Over the past 150 years, physical beauty has become increasingly important. Where once especially young upper class women were concerned with their appearance, nowadays a multitude of people from all kinds of social strata invest more and more money, time and effort in their appearance. Beauty has become a symbol for self-actualisation: one of the most important markers of personal success. According to sociologist Giselinde Kuipers, our drive for beauty has sparked a multi-million dollar business, and with it, increasing inequality. Those who aren't bestowed with an appearance that meets society's standards and who have no money for botox, expensive clothes or a nose job will only see the gap between rich and poor widen. Why is it so important to be beautiful? And what are the consequences of this expanding beauty regime?

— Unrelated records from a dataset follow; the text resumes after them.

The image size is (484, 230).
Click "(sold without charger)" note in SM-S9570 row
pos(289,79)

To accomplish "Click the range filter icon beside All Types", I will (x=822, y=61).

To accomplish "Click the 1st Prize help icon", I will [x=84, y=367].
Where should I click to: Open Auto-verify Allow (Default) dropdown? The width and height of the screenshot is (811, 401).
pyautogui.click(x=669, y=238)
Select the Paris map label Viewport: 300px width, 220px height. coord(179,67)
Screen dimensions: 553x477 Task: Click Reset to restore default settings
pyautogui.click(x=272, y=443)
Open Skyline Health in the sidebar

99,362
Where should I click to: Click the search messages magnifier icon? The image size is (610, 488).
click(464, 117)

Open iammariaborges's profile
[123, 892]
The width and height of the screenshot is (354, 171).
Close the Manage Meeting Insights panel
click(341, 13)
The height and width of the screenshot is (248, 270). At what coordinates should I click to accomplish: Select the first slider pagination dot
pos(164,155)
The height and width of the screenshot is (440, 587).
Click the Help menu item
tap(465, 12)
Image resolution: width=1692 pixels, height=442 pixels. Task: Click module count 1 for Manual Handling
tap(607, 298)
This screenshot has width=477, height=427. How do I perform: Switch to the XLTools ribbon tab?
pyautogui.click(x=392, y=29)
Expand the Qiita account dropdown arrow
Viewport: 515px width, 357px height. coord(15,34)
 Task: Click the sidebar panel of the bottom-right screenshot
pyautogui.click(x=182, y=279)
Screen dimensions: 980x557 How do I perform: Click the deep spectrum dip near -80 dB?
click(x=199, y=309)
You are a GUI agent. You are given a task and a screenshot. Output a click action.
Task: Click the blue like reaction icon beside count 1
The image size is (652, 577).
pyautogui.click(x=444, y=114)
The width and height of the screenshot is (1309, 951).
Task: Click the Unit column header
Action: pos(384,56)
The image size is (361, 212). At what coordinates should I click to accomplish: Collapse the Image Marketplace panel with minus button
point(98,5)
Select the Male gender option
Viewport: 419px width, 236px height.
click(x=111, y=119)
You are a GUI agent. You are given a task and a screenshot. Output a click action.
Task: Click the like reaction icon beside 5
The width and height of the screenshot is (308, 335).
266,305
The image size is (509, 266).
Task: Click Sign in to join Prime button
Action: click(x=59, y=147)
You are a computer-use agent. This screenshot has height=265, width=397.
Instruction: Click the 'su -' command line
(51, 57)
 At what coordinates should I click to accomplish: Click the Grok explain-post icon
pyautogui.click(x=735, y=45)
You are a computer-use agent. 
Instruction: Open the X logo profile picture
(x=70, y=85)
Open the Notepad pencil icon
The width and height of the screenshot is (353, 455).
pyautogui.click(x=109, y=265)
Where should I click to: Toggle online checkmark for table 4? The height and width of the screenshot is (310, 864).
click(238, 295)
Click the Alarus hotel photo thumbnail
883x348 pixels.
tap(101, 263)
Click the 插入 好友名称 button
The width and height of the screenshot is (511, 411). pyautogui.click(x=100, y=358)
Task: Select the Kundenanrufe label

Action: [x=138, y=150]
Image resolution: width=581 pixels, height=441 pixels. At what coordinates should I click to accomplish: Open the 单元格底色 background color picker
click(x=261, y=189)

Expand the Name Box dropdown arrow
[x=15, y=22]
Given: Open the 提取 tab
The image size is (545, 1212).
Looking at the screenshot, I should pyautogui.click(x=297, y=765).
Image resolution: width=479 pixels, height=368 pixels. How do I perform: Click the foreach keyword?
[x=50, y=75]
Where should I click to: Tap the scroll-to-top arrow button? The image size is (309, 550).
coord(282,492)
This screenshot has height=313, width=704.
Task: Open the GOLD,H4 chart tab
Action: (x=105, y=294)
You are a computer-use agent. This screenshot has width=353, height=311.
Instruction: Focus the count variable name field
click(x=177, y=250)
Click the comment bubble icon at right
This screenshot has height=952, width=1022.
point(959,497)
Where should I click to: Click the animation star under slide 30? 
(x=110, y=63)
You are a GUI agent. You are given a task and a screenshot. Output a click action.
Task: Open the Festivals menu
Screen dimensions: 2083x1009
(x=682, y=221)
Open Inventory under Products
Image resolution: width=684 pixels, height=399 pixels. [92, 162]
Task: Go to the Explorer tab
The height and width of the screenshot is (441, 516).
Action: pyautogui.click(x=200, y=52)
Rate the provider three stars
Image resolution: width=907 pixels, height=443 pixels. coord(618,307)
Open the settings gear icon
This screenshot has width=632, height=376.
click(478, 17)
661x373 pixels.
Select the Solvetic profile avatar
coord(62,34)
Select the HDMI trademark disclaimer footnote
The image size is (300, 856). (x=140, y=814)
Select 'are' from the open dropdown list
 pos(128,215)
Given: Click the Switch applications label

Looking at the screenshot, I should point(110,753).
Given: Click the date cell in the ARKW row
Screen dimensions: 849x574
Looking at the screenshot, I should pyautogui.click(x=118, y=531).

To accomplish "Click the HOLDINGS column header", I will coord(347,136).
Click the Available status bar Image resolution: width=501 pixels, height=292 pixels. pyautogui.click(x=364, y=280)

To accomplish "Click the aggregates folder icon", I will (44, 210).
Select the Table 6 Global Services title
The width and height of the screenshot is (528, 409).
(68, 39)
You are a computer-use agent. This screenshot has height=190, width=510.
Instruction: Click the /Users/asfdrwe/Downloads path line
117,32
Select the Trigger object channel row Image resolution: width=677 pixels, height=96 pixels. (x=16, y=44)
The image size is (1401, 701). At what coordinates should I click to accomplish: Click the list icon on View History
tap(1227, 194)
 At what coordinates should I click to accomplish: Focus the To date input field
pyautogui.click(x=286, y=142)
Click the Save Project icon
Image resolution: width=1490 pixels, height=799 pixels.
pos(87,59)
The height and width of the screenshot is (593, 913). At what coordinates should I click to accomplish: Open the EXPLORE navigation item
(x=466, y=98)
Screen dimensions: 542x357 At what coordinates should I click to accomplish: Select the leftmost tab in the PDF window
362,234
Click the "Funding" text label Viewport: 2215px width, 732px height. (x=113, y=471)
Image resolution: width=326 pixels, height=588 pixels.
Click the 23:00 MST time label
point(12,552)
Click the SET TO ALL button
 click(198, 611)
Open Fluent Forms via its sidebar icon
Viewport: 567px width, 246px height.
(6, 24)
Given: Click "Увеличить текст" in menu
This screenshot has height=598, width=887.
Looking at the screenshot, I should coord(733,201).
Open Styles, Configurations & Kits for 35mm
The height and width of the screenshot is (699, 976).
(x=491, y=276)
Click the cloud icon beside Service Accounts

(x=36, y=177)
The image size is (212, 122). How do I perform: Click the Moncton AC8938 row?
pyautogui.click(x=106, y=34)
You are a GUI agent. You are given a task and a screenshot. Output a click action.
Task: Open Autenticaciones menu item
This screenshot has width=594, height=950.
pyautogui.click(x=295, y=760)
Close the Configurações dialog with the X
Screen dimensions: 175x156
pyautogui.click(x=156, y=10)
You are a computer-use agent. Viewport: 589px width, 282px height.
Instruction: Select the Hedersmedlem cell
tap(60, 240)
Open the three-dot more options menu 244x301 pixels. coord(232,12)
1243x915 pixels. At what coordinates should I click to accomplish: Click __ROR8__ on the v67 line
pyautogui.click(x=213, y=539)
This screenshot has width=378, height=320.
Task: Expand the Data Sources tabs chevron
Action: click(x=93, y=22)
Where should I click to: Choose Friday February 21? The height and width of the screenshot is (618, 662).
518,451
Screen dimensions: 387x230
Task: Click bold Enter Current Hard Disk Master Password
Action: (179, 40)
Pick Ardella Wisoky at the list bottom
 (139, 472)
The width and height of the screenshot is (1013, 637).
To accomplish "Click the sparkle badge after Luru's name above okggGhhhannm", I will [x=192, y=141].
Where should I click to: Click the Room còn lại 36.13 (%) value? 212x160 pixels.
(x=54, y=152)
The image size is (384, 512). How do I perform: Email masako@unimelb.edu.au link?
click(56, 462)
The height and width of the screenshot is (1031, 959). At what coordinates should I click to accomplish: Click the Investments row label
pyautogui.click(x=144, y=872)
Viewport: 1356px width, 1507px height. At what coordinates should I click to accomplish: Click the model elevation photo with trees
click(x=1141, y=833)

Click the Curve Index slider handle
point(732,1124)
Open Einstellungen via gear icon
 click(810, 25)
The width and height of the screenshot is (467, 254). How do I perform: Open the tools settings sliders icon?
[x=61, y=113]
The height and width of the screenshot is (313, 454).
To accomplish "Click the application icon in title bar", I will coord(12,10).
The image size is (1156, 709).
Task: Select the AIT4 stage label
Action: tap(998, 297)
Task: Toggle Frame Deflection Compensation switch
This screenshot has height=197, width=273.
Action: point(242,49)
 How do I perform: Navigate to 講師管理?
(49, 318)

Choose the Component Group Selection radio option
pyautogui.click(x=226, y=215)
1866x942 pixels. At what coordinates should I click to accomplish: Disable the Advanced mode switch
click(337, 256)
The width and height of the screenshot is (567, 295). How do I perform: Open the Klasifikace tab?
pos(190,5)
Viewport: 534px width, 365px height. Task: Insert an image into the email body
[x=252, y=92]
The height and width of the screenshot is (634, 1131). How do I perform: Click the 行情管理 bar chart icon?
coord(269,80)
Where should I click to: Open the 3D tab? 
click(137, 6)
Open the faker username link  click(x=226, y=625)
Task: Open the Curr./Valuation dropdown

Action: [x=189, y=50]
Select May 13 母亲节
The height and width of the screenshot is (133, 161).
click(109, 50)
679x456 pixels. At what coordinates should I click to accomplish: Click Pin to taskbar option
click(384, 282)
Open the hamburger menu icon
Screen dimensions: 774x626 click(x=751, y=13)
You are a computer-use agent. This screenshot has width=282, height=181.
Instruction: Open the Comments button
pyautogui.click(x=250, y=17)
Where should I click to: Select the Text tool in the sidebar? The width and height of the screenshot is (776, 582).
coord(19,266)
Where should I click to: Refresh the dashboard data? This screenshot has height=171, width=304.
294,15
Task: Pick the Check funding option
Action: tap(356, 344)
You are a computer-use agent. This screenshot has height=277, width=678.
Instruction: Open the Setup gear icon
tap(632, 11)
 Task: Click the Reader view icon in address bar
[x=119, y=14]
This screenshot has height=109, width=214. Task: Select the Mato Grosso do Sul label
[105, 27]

Giselinde Kuipers is professor of Sociology at KU Leuven. Before her appointment at KU Leuven, Kuipers held the position of professor of Cultural Sociology at the University of Amsterdam. She is a cultural and comparative sociologist who studies the social shaping of cultural standards in today’s increasingly globalized fields and societies. For instance: what do people find beautiful or ugly, humorous or unamusing, morally right or unacceptable? Such standards are socially learnt: they vary strongly from one society or social group to another. At the same time, such standards are often deeply felt. Therefore, such standards have important social consequences, for instance for social inequality, identity, cohesion or conflict.